Glare on Yes Bank loan jump
Former finance minister P. Chidambaram on Saturday asked the government to tell the nation what had gone wrong with Yes Bank as it was impossible for auditors and the department of financial services not to have noticed the abnormal jumps in the loan book over the last five years.
“Where was the regulatory failure? How did the loans jump from Rs 55,633 crore in 2014 to Rs 241,499 crore in 2019? The loans were rising by almost 35 per cent. Between March 2016 and March 2018, it grew by 100 per cent,” Chidambaram said at a media conference.
“I don’t think any bank in India doubled its loan book in two years. No official in the department of financial services of the government noticed it? No one in the RBI read the balance sheet? No auditor noticed this abnormal jump?”

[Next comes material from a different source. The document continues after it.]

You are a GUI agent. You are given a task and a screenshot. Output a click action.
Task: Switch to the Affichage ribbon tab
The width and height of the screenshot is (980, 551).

The former Union minister said all this pointed to “mismanagement” and called for a “thorough investigation”.
“This was incompetence or criminality,” he said. “The RBI must come up with the truth.”

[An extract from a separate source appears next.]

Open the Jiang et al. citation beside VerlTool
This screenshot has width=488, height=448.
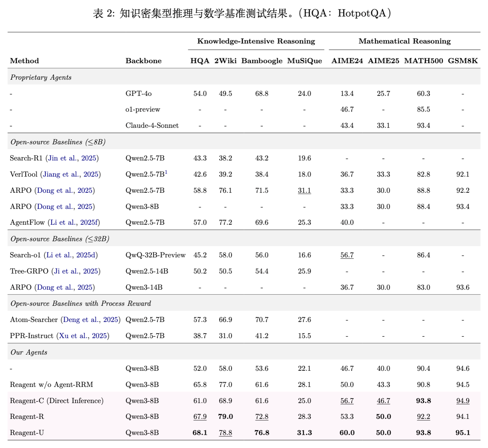tap(71, 174)
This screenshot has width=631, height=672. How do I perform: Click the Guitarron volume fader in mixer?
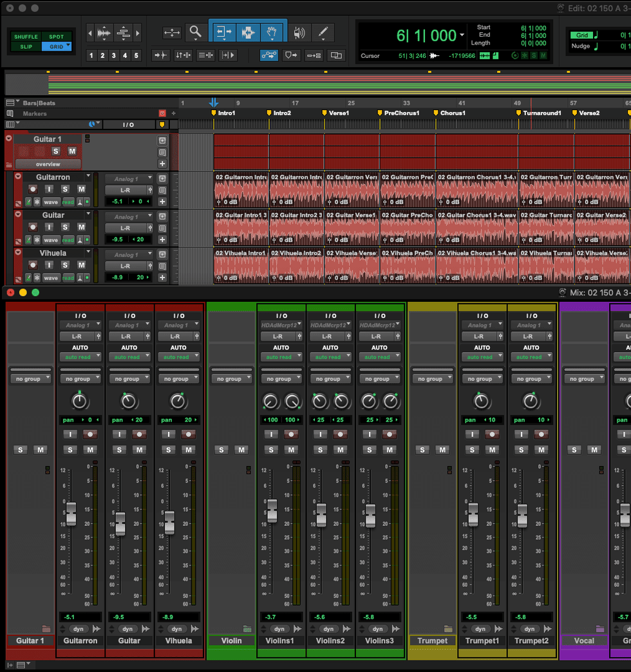[71, 512]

Asked about finance minister Nirmala Sitharaman’s allegation that the loans were given by the UPA, he said: “At times I feel I am the finance minister even now and she is in the Opposition. It is possible some loans were given then but the government must explain how the loans jumped from Rs 55,633 crore to Rs 241,499 crore.”
Chidambaram asked: “Which committee or who authorised the grant of new loans after March 2014? Were not the RBI and the government aware that Yes Bank was on a loan-giving spree? It was not banking but buccaneering. Why did nothing change after the CEO was replaced and a new CEO appointed in January 2019? Why did nothing change after a former deputy governor of the RBI was appointed to the board of Yes Bank in May 2019? Why did the alarm bells not ring when Yes Bank reported its first-ever quarterly loss in the quarter January-March 2019?”

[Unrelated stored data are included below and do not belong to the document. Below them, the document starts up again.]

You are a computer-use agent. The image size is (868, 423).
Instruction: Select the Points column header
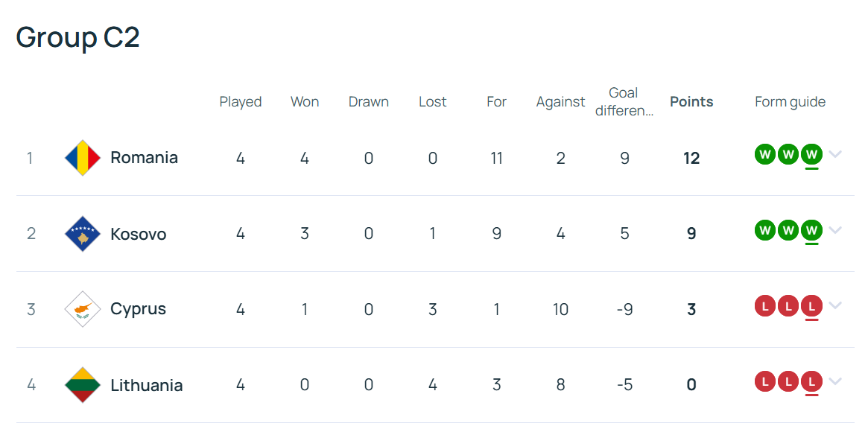[x=691, y=102]
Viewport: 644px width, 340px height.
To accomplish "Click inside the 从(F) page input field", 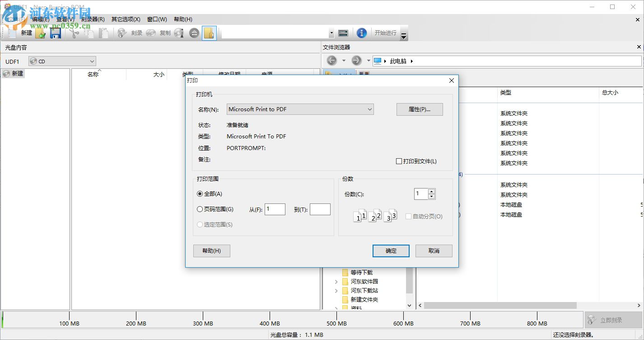I will point(275,209).
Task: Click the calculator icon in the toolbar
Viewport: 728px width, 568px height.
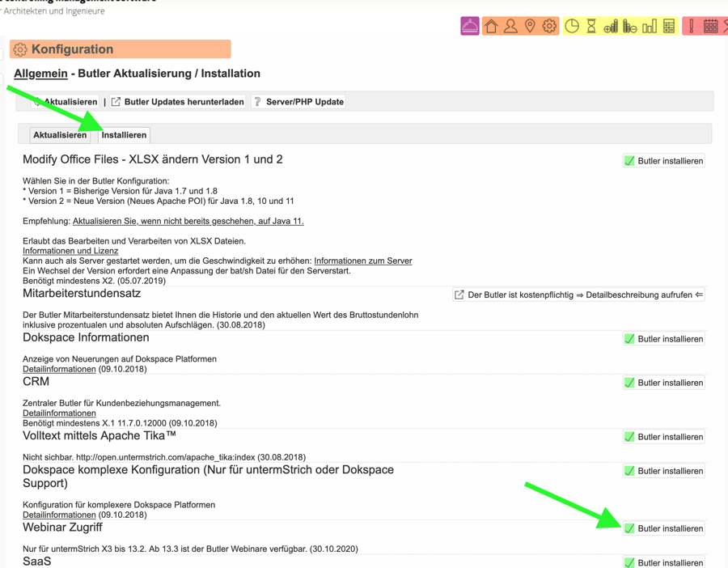Action: 669,25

Describing the resolution plan proposed by the SBI as “bizarre”, he said: “The plan appears to be that the SBI will invest Rs 2,450 crore to pick up a 49 per cent stake in the restructured capital of the bank at a price not less than Rs 10 per share (face value Rs 2). The net worth of the bank is perhaps zero. We will await details of the plan before we comment further. But I stated yesterday that a better option would be for the SBI to take over, under orders of the RBI, the loan book of Yes Bank at one rupee and an obligation to assure all depositors that their money is safe and will be returned.”
But Chidambaram also doubted that the SBI was a volunteer in the rescue act, just like the LIC in the IDBI case. “These are command performances,” he said, adding that the best judge of the management of the economy was the market.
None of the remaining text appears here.